Physics-Embedded Gaussian Process for Traffic State Estimation
Yanlin Chen, Kehua Chen, Yinhai Wang
TL;DR
This work tackles traffic state estimation under sparse observations by embedding physical ARZ and LWR dynamics into Gaussian process priors through operator-embedded kernels, enabling principled uncertainty and cross-variable coupling. It develops a two-output PEGP framework with closed-form cross-covariances and a residual component to capture nonlinearities, evaluated on HighD and NGSIM. Results show PEGP-ARZ provides robust, calibrated uncertainty under sparse data, while PEGP-LWR achieves lower errors with denser data; ablations reveal regime-dependent benefits and complementary physics-residual interactions.

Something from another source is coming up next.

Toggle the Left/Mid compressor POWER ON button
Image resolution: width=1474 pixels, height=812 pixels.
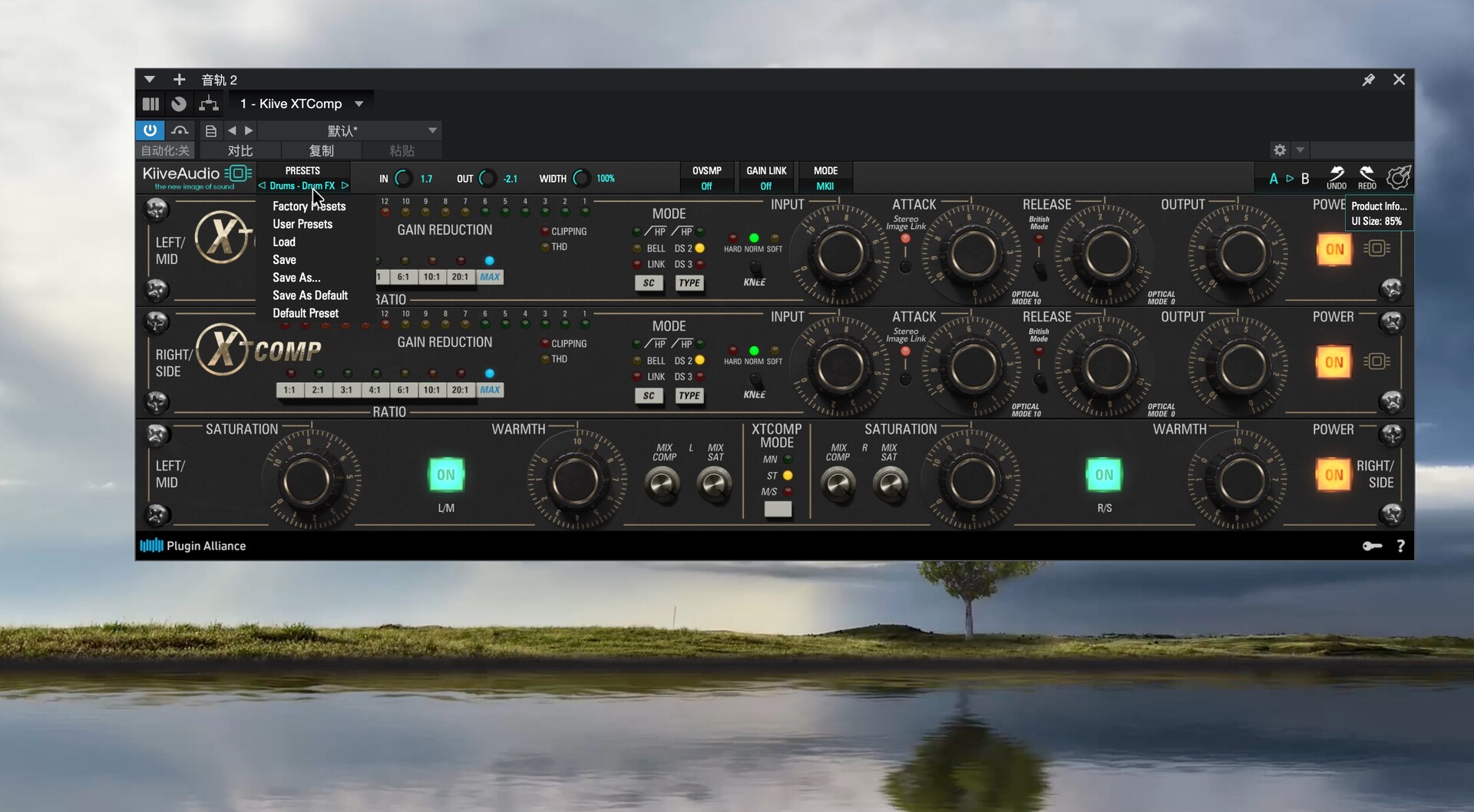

The approach demonstrates how physics-informed kernel design can improve interpretability and reliability of TSE and suggests avenues for extending to networks and complex boundary conditions.
Abstract
Traffic state estimation (TSE) becomes challenging when probe-vehicle penetration is low and observations are spatially sparse. Pure data-driven methods lack physical explanations and have poor generalization when observed data is sparse. In contrast, physical models have difficulty integrating uncertainties and capturing the real complexity of traffic. To bridge this gap, recent studies have explored combining them by embedding physical structure into Gaussian process. These approaches typically introduce the governing equations as soft constraints through pseudo-observations, enabling the integration of model structure within a variational framework. However, these methods rely heavily on penalty tuning and lack principled uncertainty calibration, which makes them sensitive to model mis-specification. In this work, we address these limitations by presenting a novel Physics-Embedded Gaussian Process (PEGP), designed to integrate domain knowledge with data-driven methods in traffic state estimation. Specifically, we design two multi-output kernels informed by classic traffic flow models, constructed via the explicit application of the linearized differential operator. Experiments on HighD, NGSIM show consistent improvements over non-physics baselines. PEGP-ARZ proves more reliable under sparse observation, while PEGP-LWR achieves lower errors with denser observation. Ablation study further reveals that PEGP-ARZ residuals align closely with physics and yield calibrated, interpretable uncertainty, whereas PEGP-LWR residuals are more orthogonal and produce nearly constant variance fields. This PEGP framework combines physical priors, uncertainty quantification, which can provide reliable support for TSE.